Project

General

Profile

Actions

Bug #21166

open

Fiber Scheduler is unable to be interrupted by `IO#close`.

Added by ioquatix (Samuel Williams) 10 days ago. Updated 1 day ago.


Description

Background

Ruby's IO#close can cause IO#read, IO#write, IO#wait, IO#wait_readable and IO#wait_writable to be interrupted with an IOError: stream closed in another thread. For reference, IO#select cannot be interrupted in this way.

r, w = IO.pipe

thread = Thread.new do
  r.read(1)
end

Thread.pass until thread.status == "sleep"

r.close

thread.join
# ./test.rb:6:in 'IO#read': stream closed in another thread (IOError)

Problem

The fiber scheduler provides hooks for io_read, io_write and io_wait which are used by IO#read, IO#write, IO#wait, IO#wait_readable and IO#wait_writable, but those hooks are not interrupted when IO#close is invoked. That is because rb_notify_fd_close is not scheduler aware, and the fiber scheduler is unable to register itself into the "waiting file descriptor" list.

#!/usr/bin/env ruby

require 'async'

r, w = IO.pipe

thread = Thread.new do
  Async do
    r.wait_readable
  end
end

Thread.pass until thread.status == "sleep"

r.close

thread.join

In this test program, rb_notify_fd_close will incorrectly terminate the entire fiber scheduler thread:

#<Thread:0x00007faa5b161bf8 /home/samuel/Developer/socketry/io-event/test.rb:7 run> terminated with exception (report_on_exception is true):
/home/samuel/Developer/socketry/io-event/lib/io/event/selector/select.rb:470:in 'IO.select': closed stream (IOError)
  from /home/samuel/Developer/socketry/io-event/lib/io/event/selector/select.rb:470:in 'block in IO::Event::Selector::Select#select'
  from /home/samuel/Developer/socketry/io-event/lib/io/event/selector/select.rb:468:in 'Thread.handle_interrupt'
  from /home/samuel/Developer/socketry/io-event/lib/io/event/selector/select.rb:468:in 'IO::Event::Selector::Select#select'
  from /home/samuel/.gem/ruby/3.4.1/gems/async-2.23.0/lib/async/scheduler.rb:396:in 'Async::Scheduler#run_once!'
...

Solution

We need a mechanism to ensure fibers are treated the same as threads, and interrupted correctly. We do this by:

  1. Introducing VALUE rb_thread_io_interruptible_operation(VALUE self, VALUE(*function)(VALUE), VALUE argument) which allows us to execute a callback that may be interrupted. Internally, this registers the current execution context into the existing waiting_fds list.
  2. We update all the relevant fiber scheduler hooks to use rb_thread_io_interruptible_operation, e.g. io_wait, io_read, io_write and so on.
  3. We introduce VALUE rb_fiber_scheduler_fiber_interrupt(VALUE scheduler, VALUE fiber, VALUE exception) which can be used to interrupt a fiber, e.g. with an IOError exception.
  4. rb_notify_fd_close is modified to correctly interrupt fibers using the new rb_fiber_scheduler_fiber_interrupt` function.

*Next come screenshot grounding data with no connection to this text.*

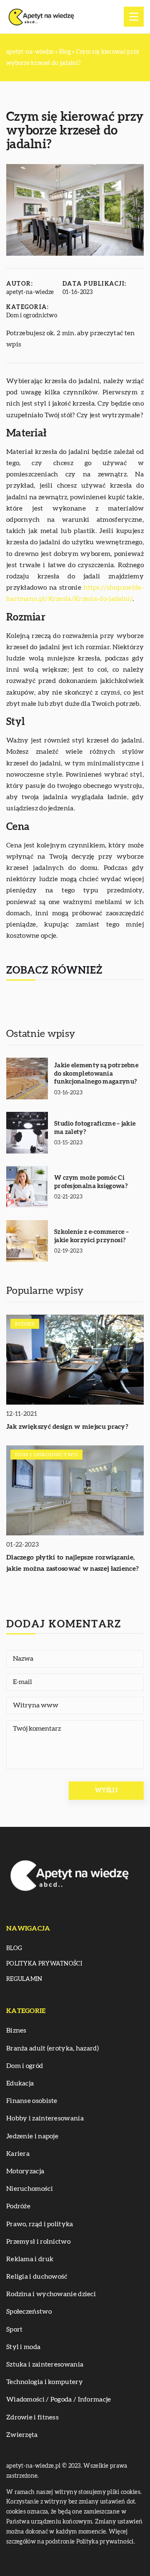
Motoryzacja (25, 2171)
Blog (14, 1948)
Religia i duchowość (37, 2276)
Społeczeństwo (29, 2311)
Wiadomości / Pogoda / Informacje (58, 2399)
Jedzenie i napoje (32, 2136)
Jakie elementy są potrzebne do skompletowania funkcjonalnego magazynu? (96, 1073)
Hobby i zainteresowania (45, 2118)
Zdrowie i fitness (32, 2417)
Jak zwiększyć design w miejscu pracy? (67, 1426)
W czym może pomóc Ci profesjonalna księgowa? (91, 1182)
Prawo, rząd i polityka (39, 2224)
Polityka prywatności (44, 1964)
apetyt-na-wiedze (30, 292)
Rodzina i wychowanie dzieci (51, 2294)
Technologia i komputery (44, 2382)
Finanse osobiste (32, 2101)
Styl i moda (23, 2347)
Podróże (18, 2206)
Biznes (16, 2030)
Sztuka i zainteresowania (44, 2364)
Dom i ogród (24, 2066)
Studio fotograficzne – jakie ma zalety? (94, 1128)
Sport (14, 2329)
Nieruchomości (29, 2188)
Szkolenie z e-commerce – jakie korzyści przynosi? (91, 1236)
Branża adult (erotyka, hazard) (52, 2048)
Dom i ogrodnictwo (31, 316)
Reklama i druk (29, 2259)
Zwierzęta (22, 2435)
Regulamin (24, 1979)
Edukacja (20, 2083)
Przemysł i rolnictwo (38, 2241)
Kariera (18, 2153)
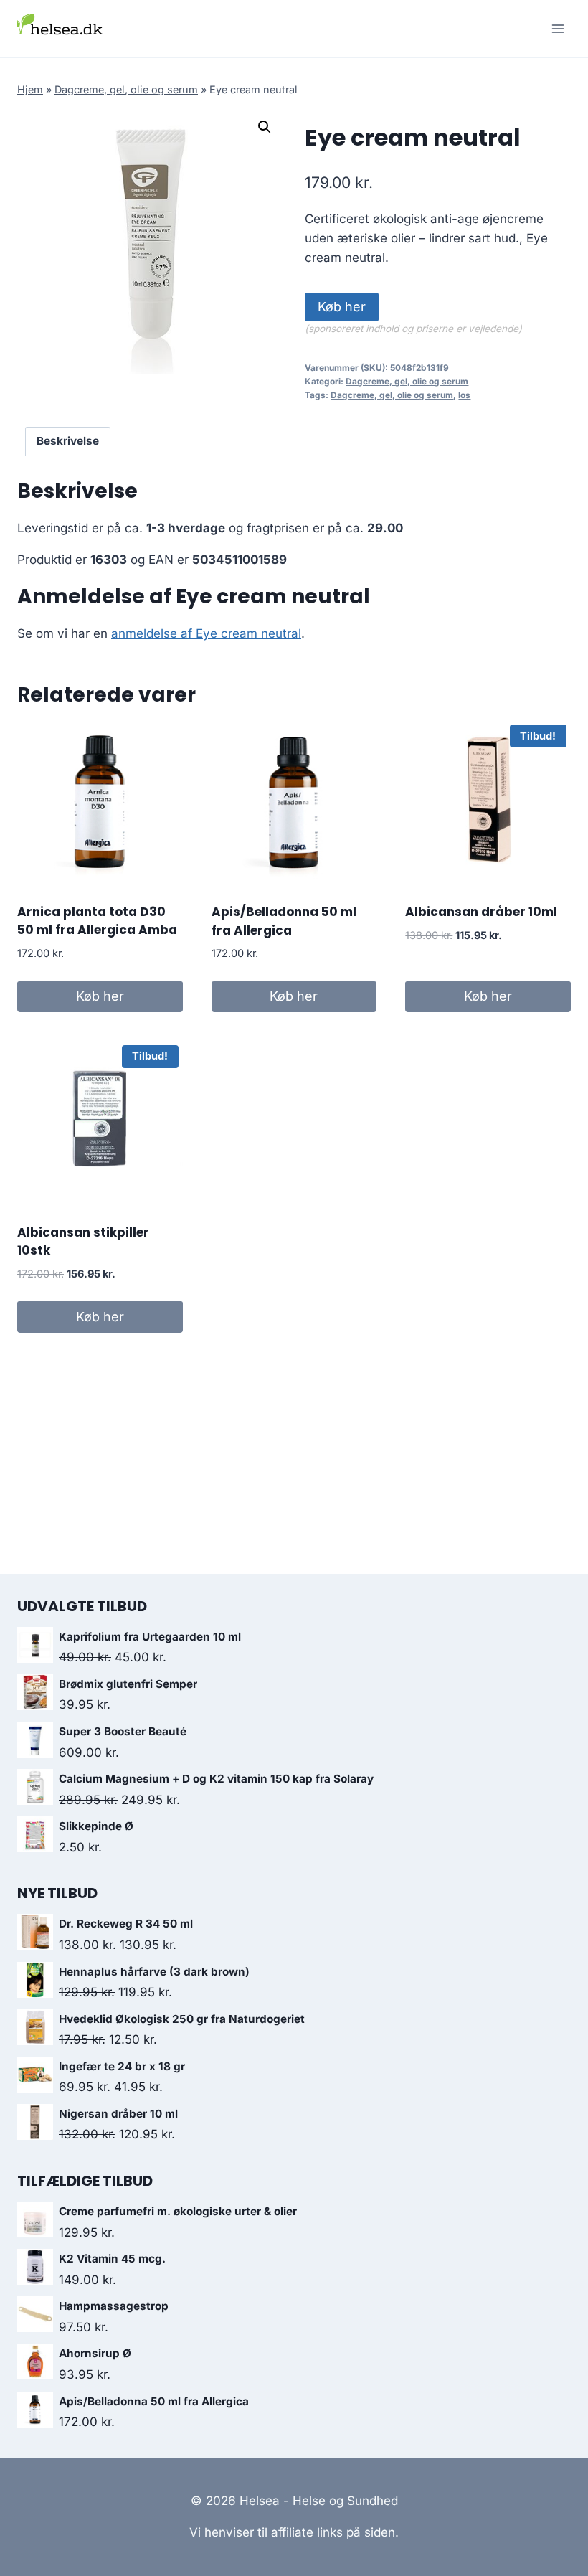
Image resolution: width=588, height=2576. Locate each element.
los (464, 395)
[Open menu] (557, 28)
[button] (265, 127)
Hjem (30, 89)
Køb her (342, 306)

See https://github.com/ruby/ruby/pull/12839 for the proposed implementation.

Actions #1

Updated by ioquatix (Samuel Williams) 10 days ago

  • Description updated (diff)

Updated by luke-gru (Luke Gruber) 10 days ago

I'm not knowledgeable when it comes to the fiber scheduler, but why add this new method io.interruptible_operation when you can accomplish the same thing by allowing the io operation to be interrupted by a close in every case like the regular thread scheduler does? Are there cases where you don't want the IO operation to be interrupted be a close?

Updated by ioquatix (Samuel Williams) 10 days ago

when you can accomplish the same thing by allowing the io operation to be interrupted by a close in every case like the regular thread scheduler does

Because the point at which IO operations become interruptible is not the entire operation, but usually the point at where the fiber yields back to the event loop, e.g. https://github.com/socketry/io-event/pull/130/files#diff-3e7a68b220a9360ead1d2e7a5ec23e7d36de591eab138721efdc61b565fc5194R552 - adding interrupts around the entire operation is unlikely to be safe nor desirable.

Maybe you can propose in more detail how your suggestion would work. I suppose you are suggesting to wrap the scheduler code in rb_fiber_scheduler_io_wait and so on?

Updated by ioquatix (Samuel Williams) 9 days ago · Edited

The fiber scheduler hook rb_fiber_scheduler_io_wait could be implemented like this:

static VALUE
fiber_scheduler_io_wait(VALUE _argument) {
    VALUE *arguments = (VALUE*)_argument;

    return rb_funcallv(arguments[0], id_io_wait, 3, arguments + 1);
}

VALUE
rb_fiber_scheduler_io_wait(VALUE scheduler, VALUE io, VALUE events, VALUE timeout)
{
    VALUE arguments[] = {
        scheduler, io, events, timeout
    };

    return rb_io_interruptible_operation(io, fiber_scheduler_io_wait, (VALUE)&arguments);
}

I'll consider how to modify io_read and io_write hooks.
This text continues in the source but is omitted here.